Here is what got my reading back on track again, A Small Crowd of Strangers by Joanna Rose.
This lovely book is a growing into adulthood story about Pattianne, a sweet part-time librarian. She is a wee hapless, which endeared her to me, but she was motivated enough at times to make bold moves, like pass her name and phone number to a handsome library patron named Michael.
So, it turns out Michael is interested in Pattianne too and he is Catholic; in fact, he is very interested and very Catholic. And Pattianne is simply too carried away to consider the ‘very Catholic’ part and the implications of Michael’s dedication. Even when Michael arranges to introduce his parents to Pattianne for the first time at an Easter mass, warning bells do not sound in her brain.
The author skillfully crafts conversations and situations where Michael and Pattianne speak past one another, their sexual chemistry and youthful enthusiasm clouding their eyes and plugging their ears. I often muttered, “oh no no no” as I read, but Pattianne not only didn’t listen to her friends and family, she didn’t hear me either.
Pattianne and Michael marry and move away from his oppressive Catholic family, but Michael’s family and their religious reach is long. As the newlyweds settle into their life in St. Cloud Minnesota Michael becomes more engrained in his beliefs, taking turns with other men to pray outside of Planned Parenthood while Pattianne secretly picks up birth control at the back door of the same building.
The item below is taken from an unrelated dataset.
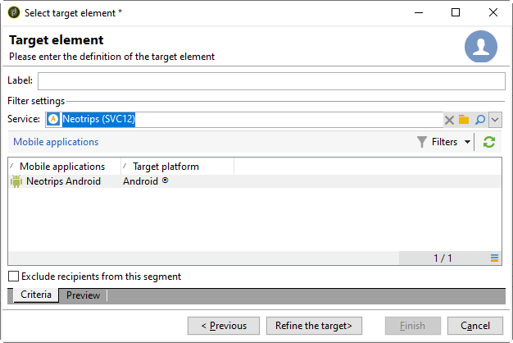Click the Refine the target button
The height and width of the screenshot is (343, 513).
[314, 326]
Pattianne’s and Michael’s relationship crumbles slowly but not unexpectedly. There are other ruinous events that take place during the death throes of Pattianne’s marriage too, much of if caused by Pattianne’s mistakes. There is a point in the story where, in order to redeem herself, Pattianne has to take to the road – with a smelly old dog named Bullfrog. (Cue the Cat Steven’ song, On the Road to Find Out). True to her essence Pattianne’s trip feels hapless and more than a little precarious, luckily she makes it to the town she was headed for in British Columbia and there she finds herself amongst a small crowd of strangers. And it is there she finally – slowly, imperfectly, clumsily, beautifully – finds herself.
Joanna Rose is a gifted storyteller and movingly reminds the reader, through Pattianne’s missteps, that the world remains generous and compassionate, even when it feels everything around us is being destroyed.
End note: I can read again, but my complete re-entry is in progress and I am not entirely confident that things are set long term. My fingers are crossed and I carry with me Pattianne’s lessons and the heart of one of the world’s greats: Tenzing the cat.